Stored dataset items
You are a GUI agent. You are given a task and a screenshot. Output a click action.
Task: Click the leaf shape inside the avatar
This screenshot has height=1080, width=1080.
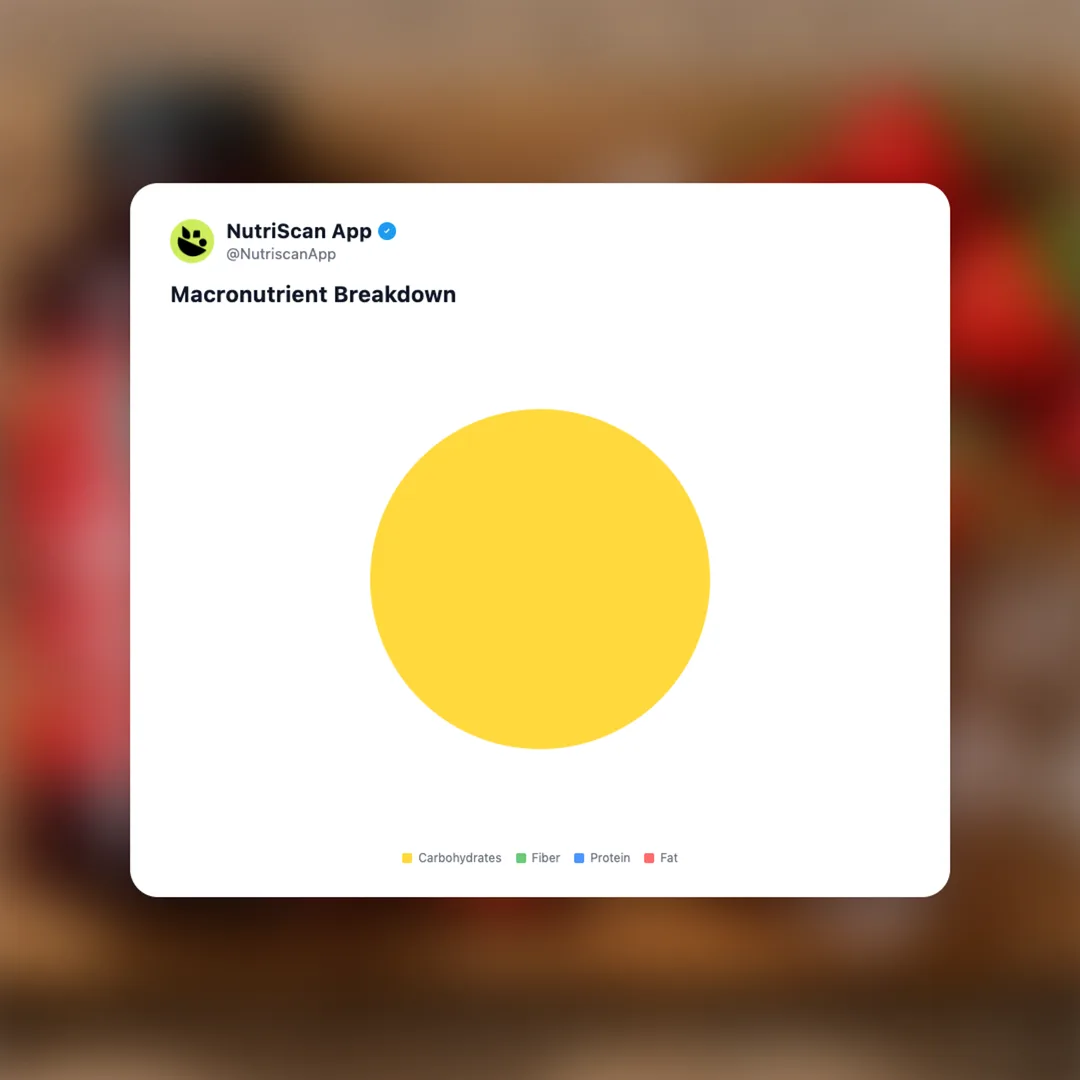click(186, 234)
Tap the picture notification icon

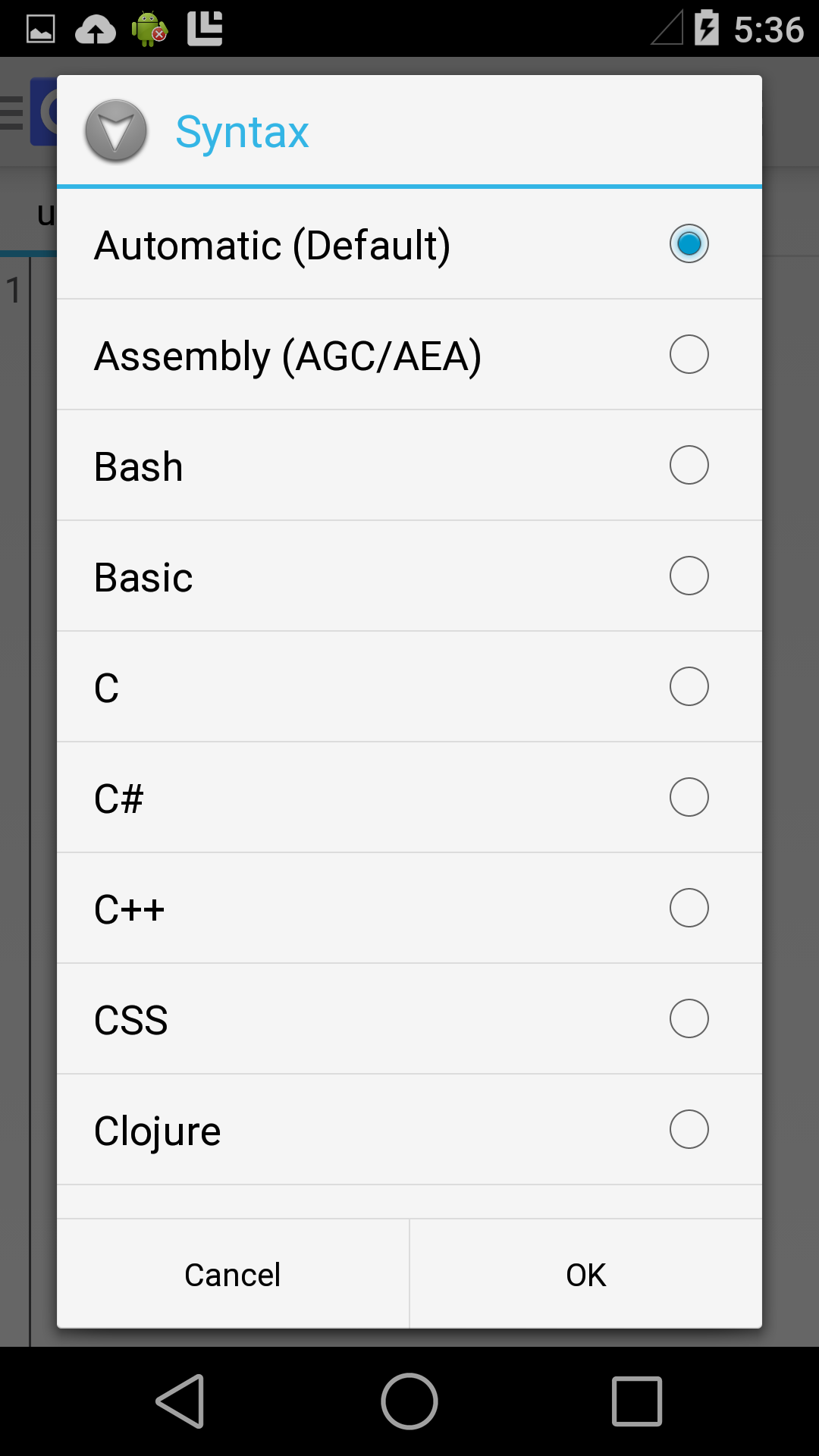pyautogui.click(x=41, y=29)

EXERCISE BRIEF: Leave every picture out, and transcribe the data above exactly as it reads.

FINISHED TASK:
You are a GUI agent. You are given a task and a screenshot. Output a click action.
Task: Click the leaf shape inside the avatar
This screenshot has height=1080, width=1080.
click(186, 234)
Tap the picture notification icon

pyautogui.click(x=41, y=29)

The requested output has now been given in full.